Reforma? Liczy się tu i teraz

Prawda jest jednak taka, że nie padła żadna konkretna propozycja zmiany systemu. O tym, że musimy przesunąć opiekę ze szpitalnej na tę bliżej domu, wszyscy mówią od lat. O tym, że szpitale muszą być bardziej "rozsądnie" dopasowane do potrzeb zdrowotnych, a nie finansowych, też się mówi od lat. I o tym też dyskutowano podczas HCC. Tym razem jednak szpitale mówiły jasno: nie stać nas na to, żeby zmieniać się według tego schematu. Nawet jeżeli wiemy, że tak by było mądrzej zarówno z perspektywy pacjenta, jak i płatnika. Nadal o tym, jak wygląda system, rządzą racje polityczne i budżetowe. Te argumenty mocno wybrzmiały m.in. podczas debaty o reformie szpitali.

Tematem przewodnim było pytanie: dlaczego się to dotąd nikomu nie udało tego zrobić? Tymczasem panel zmienił się w ostre negocjacje dyrektorów szpitali z szefem Narodowego Funduszu Zdrowia dotyczące zapłaty za świadczenia tu i teraz. I dyskusję, czy Fundusz zapłaci za nadwykonania i w jakiej wysokości.

Stanowiło to dobre podsumowanie pytania o powody klęski reform: każda zderza się z interesami poszczególnych grup tego rynku. Dla dyrektorów najważniejsze jest ratowanie własnego budżetu, tak samo jest to ważne dla NFZ, tyle że w stosunku do jego budżetu (czyli finansów na cały system).

Nikt też nie ukrywał, że reforma szpitalna, która była w ten czwartek, czyli pierwszym dniu HCC, rozpatrywana na Komitecie Stałym Rady Ministrów, nie będzie stanowić przełomu. Wiceminister zdrowia Wojciech Konieczny przyznawał, że choć tym razem Lewica nie będzie przeciw niej protestować, to brakuje tam wielu kwestii. Prezes NFZ Filip Nowak tłumaczył, że przygotowując każdą reformę, trzeba też uwzględnić gotowość społeczną i polityczną na wprowadzanie zmian. A tej jeszcze - w przypadku części pierwotnych propozycji, jak np. kwestii dopasowania liczby porodówek do liczby porodów - nie było.

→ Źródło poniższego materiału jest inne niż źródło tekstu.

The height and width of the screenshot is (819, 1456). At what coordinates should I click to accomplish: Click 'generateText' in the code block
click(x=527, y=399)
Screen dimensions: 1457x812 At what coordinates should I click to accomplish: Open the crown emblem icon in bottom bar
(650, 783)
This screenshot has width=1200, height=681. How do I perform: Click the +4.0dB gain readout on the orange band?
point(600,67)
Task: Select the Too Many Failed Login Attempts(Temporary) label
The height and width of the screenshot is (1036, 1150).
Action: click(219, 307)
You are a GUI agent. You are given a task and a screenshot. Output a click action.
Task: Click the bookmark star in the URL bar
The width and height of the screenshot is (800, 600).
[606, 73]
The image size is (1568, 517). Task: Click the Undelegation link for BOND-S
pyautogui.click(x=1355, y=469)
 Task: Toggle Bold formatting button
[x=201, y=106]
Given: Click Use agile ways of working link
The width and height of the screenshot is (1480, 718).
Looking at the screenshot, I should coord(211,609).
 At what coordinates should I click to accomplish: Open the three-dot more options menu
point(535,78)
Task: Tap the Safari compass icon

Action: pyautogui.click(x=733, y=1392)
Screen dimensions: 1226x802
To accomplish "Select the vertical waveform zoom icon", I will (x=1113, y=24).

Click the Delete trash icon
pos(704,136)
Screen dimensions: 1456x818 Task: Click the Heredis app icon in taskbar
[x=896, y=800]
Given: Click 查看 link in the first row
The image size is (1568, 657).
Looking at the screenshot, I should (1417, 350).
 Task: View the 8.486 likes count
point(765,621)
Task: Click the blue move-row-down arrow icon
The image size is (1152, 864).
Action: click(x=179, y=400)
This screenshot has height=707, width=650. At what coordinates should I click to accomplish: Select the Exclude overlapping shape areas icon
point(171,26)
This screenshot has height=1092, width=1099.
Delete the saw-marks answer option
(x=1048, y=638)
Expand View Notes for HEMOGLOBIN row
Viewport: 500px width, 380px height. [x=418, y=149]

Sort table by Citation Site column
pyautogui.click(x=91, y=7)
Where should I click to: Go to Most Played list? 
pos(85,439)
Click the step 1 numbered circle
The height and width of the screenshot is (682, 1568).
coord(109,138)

Apel do szpitali, specjalistów i lekarzy rodzinnych

To nie jedyne zderzenie swoistego, wpisanego w działanie systemu, "konfliktu interesów". Dyrektorzy muszą myśleć o działaniu tu i teraz. Samorządy zawodowe dbają o to, żeby ich grupa zarabiała możliwie najwięcej. I mają na pewno rację, że wprowadzenie podwyżek w ochronie zdrowia zapobiegło kryzysowi w postaci ucieczki lekarzy i pielęgniarek z Polski i zwiększeniu niedoborów kadrowych. Ale również jest racją to, że w tej chwili systemu na to po prostu nie stać.

O tym, że profilaktyka to jest nasz as w rękawie, tylko nikt po niego nie sięga, też się mówi od lat. Tym razem jednak były wiceprezes NFZ Bernard Waśko, który teraz stoi na czele NIZP-PZH, mówił o tym, że już nawet nie chodzi o to, żeby osiągnąć cele, jeśli chodzi o zdrowie publiczne, "ale po to, by system nie zbankrutował".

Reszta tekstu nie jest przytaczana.